If this was a serious product, to me, you’d reverse the stack here. Output tools are not that interesting, because the output isn’t particularly good. At best, it’s fine and extremely cheap. But the input — that’s the good stuff. That’s how you’d deal with things like misinformation, “hallucinations”, and things like that. I don’t want tools to generate output that’s been trained on a bunch of garbage. If something is going to feign understanding, at least feign the understanding I want and don’t start mansplaining to me about things I know you don’t know.

But my guess has always been that LLMs need that first “L” to be so large that restricting the dataset to trusted info was always going to be a problem. That you could theoretically do it, and that you can probably do it today with some tools, but that either (a) with a smaller, more restrictive data set you can’t actually generate anything as human-ish as what the general purpose chatbots are barfing up and delighting everyone with, or (b) to work at all it would still need to reference other training, and there’s no viable way to say “look at this data to learn English, and this data to learn facts”, because there are no facts, we’re just spitting out tokens here.

Seriously, I’m guessing on this.
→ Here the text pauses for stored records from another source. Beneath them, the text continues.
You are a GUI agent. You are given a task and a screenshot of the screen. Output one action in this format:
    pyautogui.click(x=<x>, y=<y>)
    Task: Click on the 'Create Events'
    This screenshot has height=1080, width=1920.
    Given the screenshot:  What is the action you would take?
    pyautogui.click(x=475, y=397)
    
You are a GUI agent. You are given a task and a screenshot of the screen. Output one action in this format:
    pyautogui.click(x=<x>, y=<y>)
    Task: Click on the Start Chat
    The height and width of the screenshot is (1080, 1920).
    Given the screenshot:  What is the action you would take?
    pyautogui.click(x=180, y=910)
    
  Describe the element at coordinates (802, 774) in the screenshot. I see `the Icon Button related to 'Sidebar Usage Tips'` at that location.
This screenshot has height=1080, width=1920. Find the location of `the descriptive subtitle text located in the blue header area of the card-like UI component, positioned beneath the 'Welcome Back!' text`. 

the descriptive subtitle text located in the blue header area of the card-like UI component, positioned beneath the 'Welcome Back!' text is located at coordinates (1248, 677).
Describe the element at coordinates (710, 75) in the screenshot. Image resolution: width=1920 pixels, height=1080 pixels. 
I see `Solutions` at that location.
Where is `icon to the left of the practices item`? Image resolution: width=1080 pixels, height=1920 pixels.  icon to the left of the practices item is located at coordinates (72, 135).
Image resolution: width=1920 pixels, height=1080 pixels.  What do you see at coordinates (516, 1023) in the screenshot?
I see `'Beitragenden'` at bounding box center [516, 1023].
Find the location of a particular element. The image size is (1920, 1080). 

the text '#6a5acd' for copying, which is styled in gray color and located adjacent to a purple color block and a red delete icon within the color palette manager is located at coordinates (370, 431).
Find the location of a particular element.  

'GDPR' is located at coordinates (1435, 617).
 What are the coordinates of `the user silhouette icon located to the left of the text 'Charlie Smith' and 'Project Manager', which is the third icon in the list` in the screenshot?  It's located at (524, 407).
I’m not a linguist OR an ML engineer (clearly), but I do know how people bring products to market when they want to make money, and one clear sign that something is impossible to do well is when the guy winning the race concedes a necessary portion of his/her market to a “network of partners” or developers and says “you guys figure this out, we’re just here to support you”. Best case scenario, you get the iOS App Store (which is still hell for a lot of developers, but we did get a lot of great apps along with limitless terrible ones). Worst case, you get Salesforce, where the last mile is a death march you pay a consultant $5,000 an hour to slog through with you and literally no one is happy, ever.

Ethically, owning the model should suck, because the model is what makes everything terrible. Unless, that is, you can convince everyone that (a) the model is a child so it both can’t be controlled AND you should feel bad about yelling at it, or (b) it’s actually the apps ON the model that need to take responsibility, even if that is impossible, or more likely, just not important to said app-makers.

I think this is where OpenAI and the likes are headed. They can’t control this, and that’s fine right now because they don’t need to. The magical, self-healing lie non-experts like me tell ourselves about ML will buy them plenty of time, and by the time we realize this will always be bad OpenAI will have shifted to “we enable the developers” and “tools are tools, they can be used for good or evil and we think everyone should use them for good” with absolutely no blame-able hand on the steering wheel.

Plus, all the current execs and employees will leave and sit around being rich and blaming 2028’s management team for losing the “mission” of the company.